━━━━━ Record extracts

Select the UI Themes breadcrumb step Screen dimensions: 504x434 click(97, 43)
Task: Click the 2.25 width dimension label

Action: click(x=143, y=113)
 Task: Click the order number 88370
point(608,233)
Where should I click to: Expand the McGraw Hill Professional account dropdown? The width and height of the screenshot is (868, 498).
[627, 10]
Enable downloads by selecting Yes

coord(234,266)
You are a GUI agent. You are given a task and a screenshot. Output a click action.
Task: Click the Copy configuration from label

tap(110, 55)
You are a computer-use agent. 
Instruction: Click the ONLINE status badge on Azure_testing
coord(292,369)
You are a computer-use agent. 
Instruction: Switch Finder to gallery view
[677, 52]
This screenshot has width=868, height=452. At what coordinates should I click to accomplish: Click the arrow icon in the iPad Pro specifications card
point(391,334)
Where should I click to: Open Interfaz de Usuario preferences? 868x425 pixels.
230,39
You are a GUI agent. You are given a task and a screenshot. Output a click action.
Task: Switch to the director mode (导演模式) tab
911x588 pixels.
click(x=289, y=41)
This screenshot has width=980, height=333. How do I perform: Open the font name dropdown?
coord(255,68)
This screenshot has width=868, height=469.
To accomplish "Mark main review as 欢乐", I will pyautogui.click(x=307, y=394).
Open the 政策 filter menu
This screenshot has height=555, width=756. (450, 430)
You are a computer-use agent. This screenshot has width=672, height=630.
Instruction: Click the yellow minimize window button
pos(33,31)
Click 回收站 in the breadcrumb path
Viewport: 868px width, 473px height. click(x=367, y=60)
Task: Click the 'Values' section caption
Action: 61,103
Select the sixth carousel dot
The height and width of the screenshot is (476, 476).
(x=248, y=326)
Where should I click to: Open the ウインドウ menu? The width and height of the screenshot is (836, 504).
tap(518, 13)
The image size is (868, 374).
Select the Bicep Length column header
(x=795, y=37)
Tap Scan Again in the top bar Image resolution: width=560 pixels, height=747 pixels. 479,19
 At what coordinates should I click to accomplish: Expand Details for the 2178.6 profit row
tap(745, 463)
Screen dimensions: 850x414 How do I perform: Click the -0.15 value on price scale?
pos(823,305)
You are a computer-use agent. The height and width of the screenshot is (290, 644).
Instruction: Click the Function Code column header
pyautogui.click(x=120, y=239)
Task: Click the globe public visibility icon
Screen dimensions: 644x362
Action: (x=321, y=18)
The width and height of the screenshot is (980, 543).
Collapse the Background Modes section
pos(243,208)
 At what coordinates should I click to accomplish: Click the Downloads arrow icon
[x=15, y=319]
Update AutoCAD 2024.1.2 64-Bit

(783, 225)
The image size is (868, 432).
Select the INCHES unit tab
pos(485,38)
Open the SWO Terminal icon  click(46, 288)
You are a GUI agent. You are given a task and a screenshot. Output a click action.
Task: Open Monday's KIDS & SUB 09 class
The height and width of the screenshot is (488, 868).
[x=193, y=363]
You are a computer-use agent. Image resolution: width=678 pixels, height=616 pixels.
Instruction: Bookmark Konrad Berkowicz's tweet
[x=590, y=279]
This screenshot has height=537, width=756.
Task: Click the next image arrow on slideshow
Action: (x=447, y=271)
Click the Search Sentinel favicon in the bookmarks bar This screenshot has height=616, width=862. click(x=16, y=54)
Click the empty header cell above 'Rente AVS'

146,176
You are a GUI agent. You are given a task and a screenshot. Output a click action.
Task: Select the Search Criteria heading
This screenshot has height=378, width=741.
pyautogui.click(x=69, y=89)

━━━━━━━━━━

| Requirement |
Each of the records shown above needs to be repeated exactly.

| Task response |
Select the UI Themes breadcrumb step Screen dimensions: 504x434 click(97, 43)
Task: Click the 2.25 width dimension label

Action: click(x=143, y=113)
 Task: Click the order number 88370
point(608,233)
Where should I click to: Expand the McGraw Hill Professional account dropdown? The width and height of the screenshot is (868, 498).
[627, 10]
Enable downloads by selecting Yes

coord(234,266)
You are a GUI agent. You are given a task and a screenshot. Output a click action.
Task: Click the Copy configuration from label

tap(110, 55)
You are a computer-use agent. 
Instruction: Click the ONLINE status badge on Azure_testing
coord(292,369)
You are a computer-use agent. 
Instruction: Switch Finder to gallery view
[677, 52]
This screenshot has width=868, height=452. At what coordinates should I click to accomplish: Click the arrow icon in the iPad Pro specifications card
point(391,334)
Where should I click to: Open Interfaz de Usuario preferences? 868x425 pixels.
230,39
You are a GUI agent. You are given a task and a screenshot. Output a click action.
Task: Switch to the director mode (导演模式) tab
911x588 pixels.
click(x=289, y=41)
This screenshot has width=980, height=333. How do I perform: Open the font name dropdown?
coord(255,68)
This screenshot has width=868, height=469.
To accomplish "Mark main review as 欢乐", I will pyautogui.click(x=307, y=394).
Open the 政策 filter menu
This screenshot has height=555, width=756. (450, 430)
You are a computer-use agent. This screenshot has width=672, height=630.
Instruction: Click the yellow minimize window button
pos(33,31)
Click 回收站 in the breadcrumb path
Viewport: 868px width, 473px height. click(x=367, y=60)
Task: Click the 'Values' section caption
Action: 61,103
Select the sixth carousel dot
The height and width of the screenshot is (476, 476).
(x=248, y=326)
Where should I click to: Open the ウインドウ menu? The width and height of the screenshot is (836, 504).
tap(518, 13)
The image size is (868, 374).
Select the Bicep Length column header
(x=795, y=37)
Tap Scan Again in the top bar Image resolution: width=560 pixels, height=747 pixels. 479,19
 At what coordinates should I click to accomplish: Expand Details for the 2178.6 profit row
tap(745, 463)
Screen dimensions: 850x414 How do I perform: Click the -0.15 value on price scale?
pos(823,305)
You are a computer-use agent. The height and width of the screenshot is (290, 644).
Instruction: Click the Function Code column header
pyautogui.click(x=120, y=239)
Task: Click the globe public visibility icon
Screen dimensions: 644x362
Action: (x=321, y=18)
The width and height of the screenshot is (980, 543).
Collapse the Background Modes section
pos(243,208)
 At what coordinates should I click to accomplish: Click the Downloads arrow icon
[x=15, y=319]
Update AutoCAD 2024.1.2 64-Bit

(783, 225)
The image size is (868, 432).
Select the INCHES unit tab
pos(485,38)
Open the SWO Terminal icon  click(46, 288)
You are a GUI agent. You are given a task and a screenshot. Output a click action.
Task: Open Monday's KIDS & SUB 09 class
The height and width of the screenshot is (488, 868).
[x=193, y=363]
You are a computer-use agent. Image resolution: width=678 pixels, height=616 pixels.
Instruction: Bookmark Konrad Berkowicz's tweet
[x=590, y=279]
This screenshot has height=537, width=756.
Task: Click the next image arrow on slideshow
Action: (x=447, y=271)
Click the Search Sentinel favicon in the bookmarks bar This screenshot has height=616, width=862. click(x=16, y=54)
Click the empty header cell above 'Rente AVS'

146,176
You are a GUI agent. You are given a task and a screenshot. Output a click action.
Task: Select the Search Criteria heading
This screenshot has height=378, width=741.
pyautogui.click(x=69, y=89)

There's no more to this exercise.